Stored records:
------------------------------------

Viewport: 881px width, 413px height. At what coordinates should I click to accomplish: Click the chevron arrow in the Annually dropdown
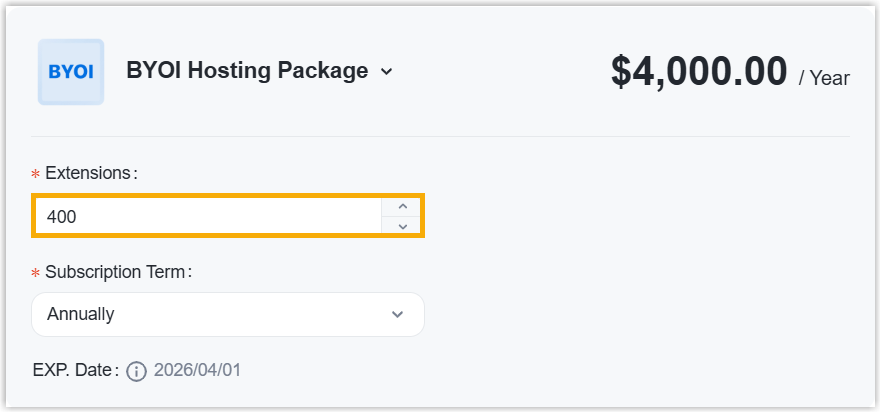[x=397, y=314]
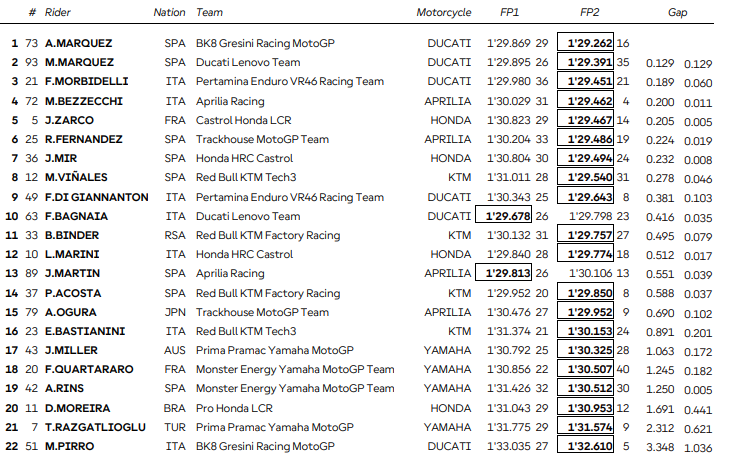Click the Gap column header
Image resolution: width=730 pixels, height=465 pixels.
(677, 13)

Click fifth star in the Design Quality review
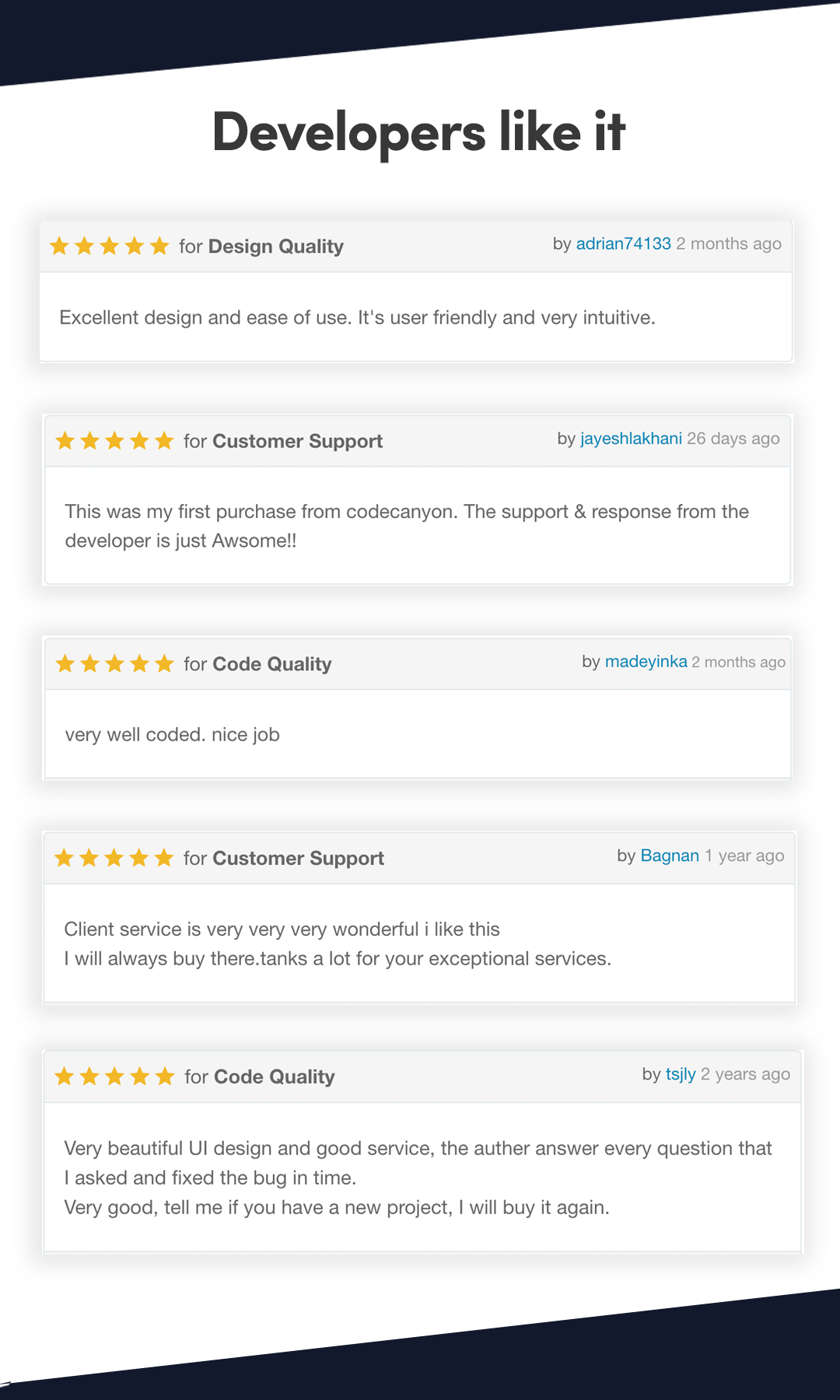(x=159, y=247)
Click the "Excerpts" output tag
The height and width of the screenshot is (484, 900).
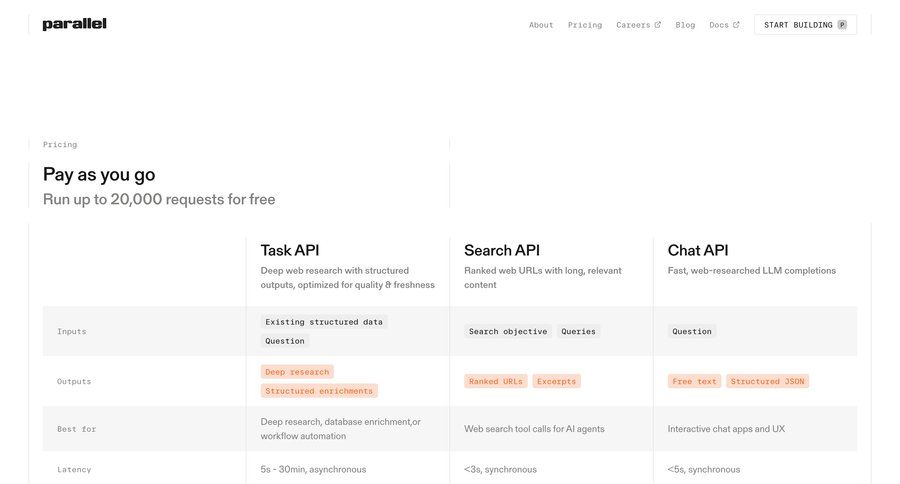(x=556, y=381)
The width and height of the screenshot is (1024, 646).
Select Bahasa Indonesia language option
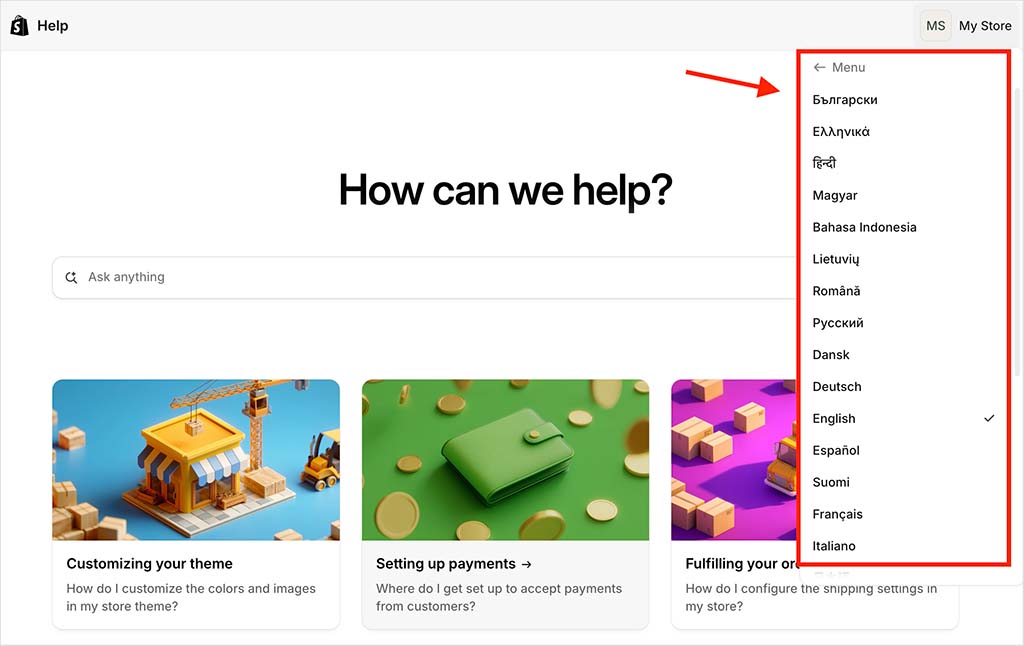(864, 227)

------------------------------------

→ **Assignment**
This task calls for the lines from the line holding "The width and" through the last line above, restated word for word with both ends included and the pictures dropped.

→ **Your response**
The width and height of the screenshot is (1024, 646).
Select Bahasa Indonesia language option
(864, 227)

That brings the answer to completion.